Figure S2, shows RI and RM as function of HR and blood pressure. Two aspects can be noted: first, with increasing blood pressure (i.e. progressively shifting from SNP infusion, to no infusion, to phenylephrine infusion), we observed a clear increase in RM and RI (Fig. S2b). Second, for a given DBP, RI/RM decreased with increasing HR (Fig. S2a).
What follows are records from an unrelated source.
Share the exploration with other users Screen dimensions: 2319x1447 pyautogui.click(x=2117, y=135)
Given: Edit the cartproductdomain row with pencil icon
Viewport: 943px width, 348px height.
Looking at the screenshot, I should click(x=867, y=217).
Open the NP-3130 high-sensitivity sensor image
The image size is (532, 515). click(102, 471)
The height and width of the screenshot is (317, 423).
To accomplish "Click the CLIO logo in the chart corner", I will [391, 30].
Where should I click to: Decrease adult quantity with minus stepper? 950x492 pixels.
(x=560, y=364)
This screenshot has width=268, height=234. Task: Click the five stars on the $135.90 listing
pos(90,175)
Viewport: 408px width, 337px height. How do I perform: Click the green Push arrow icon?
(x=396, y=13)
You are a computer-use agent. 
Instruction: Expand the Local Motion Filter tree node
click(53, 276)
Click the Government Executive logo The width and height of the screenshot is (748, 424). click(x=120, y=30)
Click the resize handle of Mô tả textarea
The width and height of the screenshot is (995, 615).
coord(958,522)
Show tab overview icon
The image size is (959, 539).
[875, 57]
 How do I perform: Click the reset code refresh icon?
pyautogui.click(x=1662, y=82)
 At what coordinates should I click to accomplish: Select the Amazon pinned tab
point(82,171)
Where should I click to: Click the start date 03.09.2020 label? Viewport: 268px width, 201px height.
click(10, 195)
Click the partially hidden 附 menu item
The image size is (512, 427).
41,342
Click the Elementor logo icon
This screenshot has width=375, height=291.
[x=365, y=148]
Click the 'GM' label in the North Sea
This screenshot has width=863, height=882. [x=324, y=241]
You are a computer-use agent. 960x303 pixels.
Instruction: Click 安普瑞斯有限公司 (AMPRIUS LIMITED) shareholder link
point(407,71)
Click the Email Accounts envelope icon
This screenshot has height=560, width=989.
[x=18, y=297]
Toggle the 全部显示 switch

Cardiac contractility, estimated as the maximum first derivative of the aortic arch blood pressure signal (dp/dt_max), showed a modest negative HR dependence at low blood pressure, gradually changing to a positive dependence at higher blood pressure (Fig. S3a). Blood pressure dependence of contractility (Fig. S3b) was negative at low HR (300 bpm), but the dependence gradually changes with increasing HR and does not reach significance at high HR (500 bpm).

Methodological aspects

PWV_TT computed using the intersecting tangent method showed an HR/blood pressure dependence very similar to that obtained using the second derivative method (Fig. S4). A sensitivity analysis of the effect of the finite impulse response (FIR) filter width (k) showed that enlarging k from 1.5 ms (as used in all analyses presented herein) to 4.5 ms modestly changed the HR and DBP dependence (Fig. S5; green curves do not overlap with blue curves). This discrepancy became slightly larger with increasing DBP (i.e. with a progressive shift from SNP infusion, to no infusion, to phenylephrine infusion). Decreasing k from 1.5 to 0.5 ms, however, had a negligible effect (Fig S5; red and blue curves overlap).

DISCUSSION

Principal findings

In this article, we present the largest animal study to date on the effect of HR and blood pressure on PWV_TT and the first animal study on the effect of HR on PWV_dist allowing comparison of arterial stiffness measurements using transit time and distensibility approaches. We showed that both PWV_TT and PWV_dist show an HR dependence, whether corrected for MAP or DBP. PWV_dist as commonly calculated differed in its relationship with HR compared with PWV_TT, which is explained by the method of calculation (Fig. 1).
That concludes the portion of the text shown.